### Task to complete
Return every line of the data below exactly, but do not include the images.

### Listed entries
::::
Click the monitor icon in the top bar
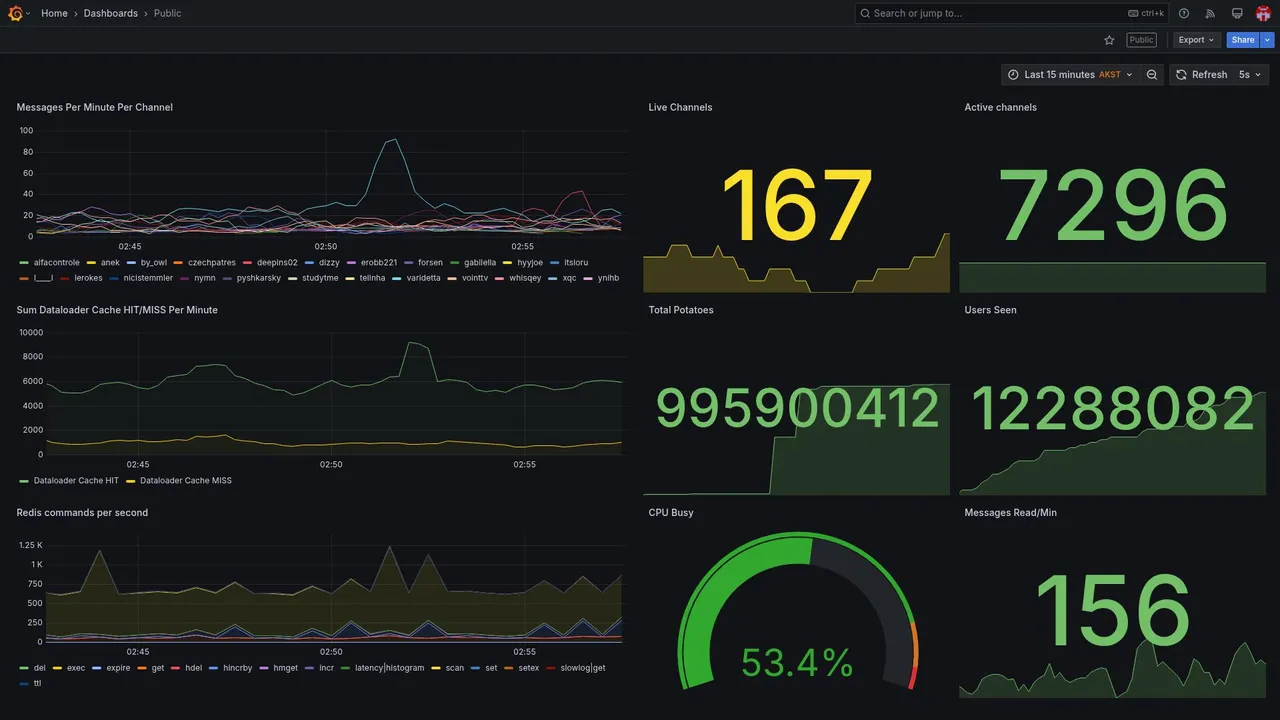The height and width of the screenshot is (720, 1280). [x=1237, y=13]
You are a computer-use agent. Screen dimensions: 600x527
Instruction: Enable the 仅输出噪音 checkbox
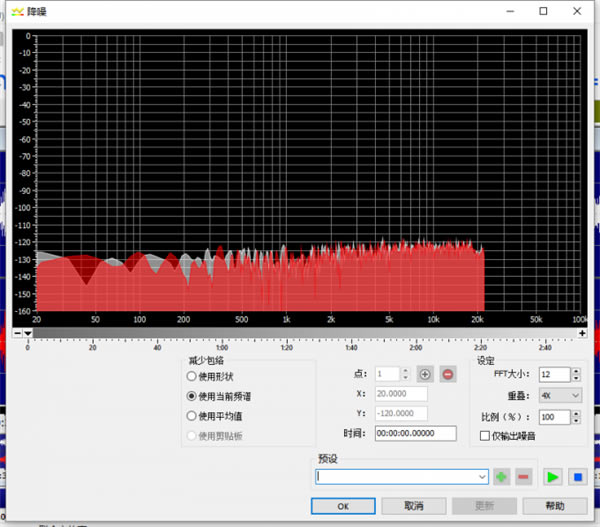coord(485,436)
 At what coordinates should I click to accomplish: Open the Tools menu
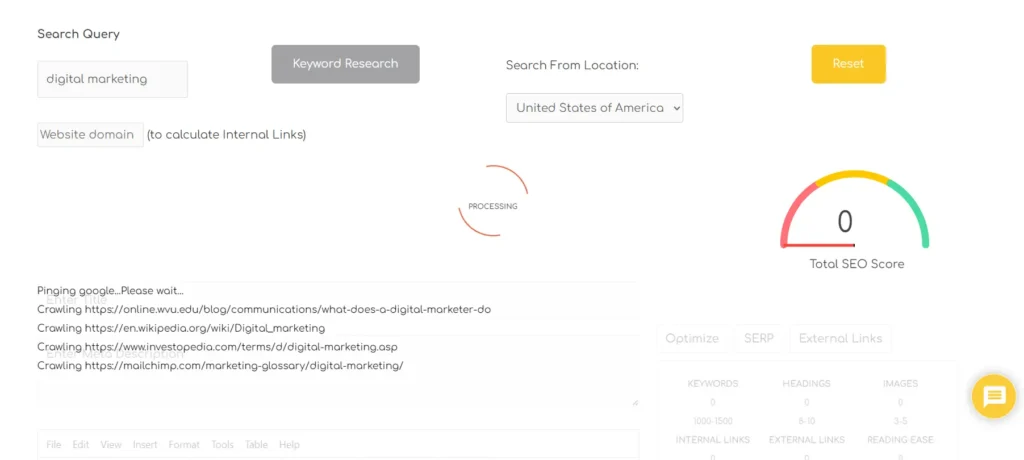(x=222, y=445)
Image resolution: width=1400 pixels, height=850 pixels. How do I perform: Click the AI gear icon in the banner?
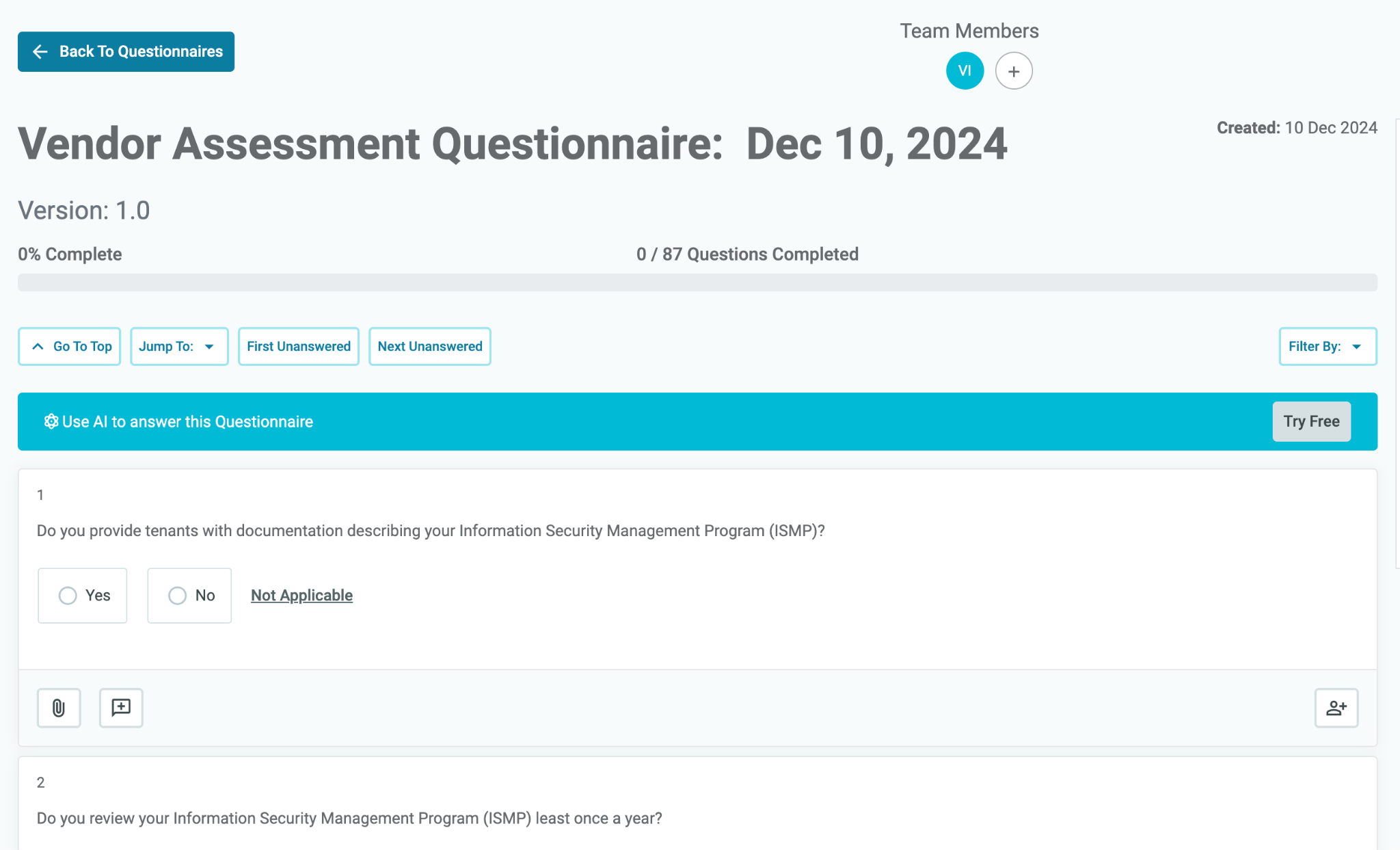click(51, 421)
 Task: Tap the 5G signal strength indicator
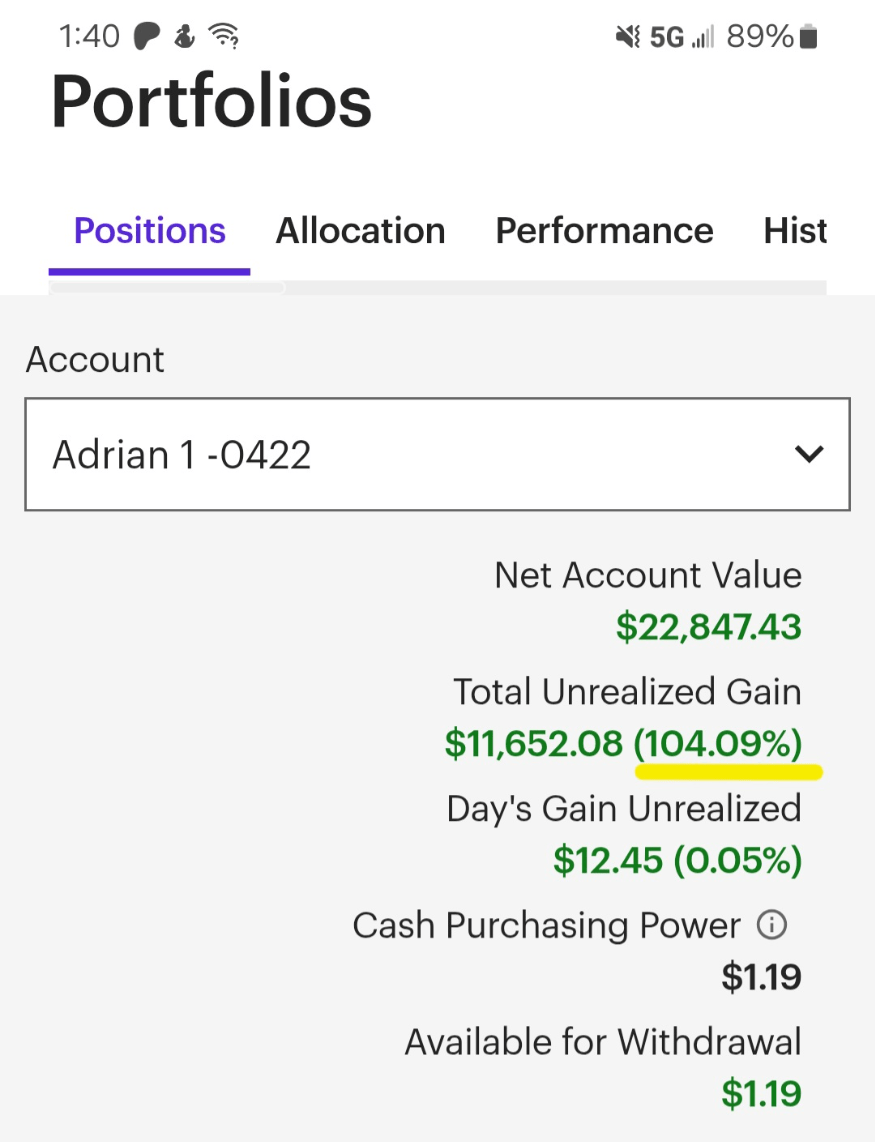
::::
### Task result
Click the monitor icon in the top bar
The height and width of the screenshot is (720, 1280). [x=1237, y=13]
You are a computer-use agent. Screen dimensions: 600x527
Instruction: Enable the 仅输出噪音 checkbox
coord(485,436)
 At what coordinates should I click to accomplish: Open the Tools menu
(x=222, y=445)
Image resolution: width=1400 pixels, height=850 pixels. How do I perform: Click the AI gear icon in the banner?
click(51, 421)
 Task: Tap the 5G signal strength indicator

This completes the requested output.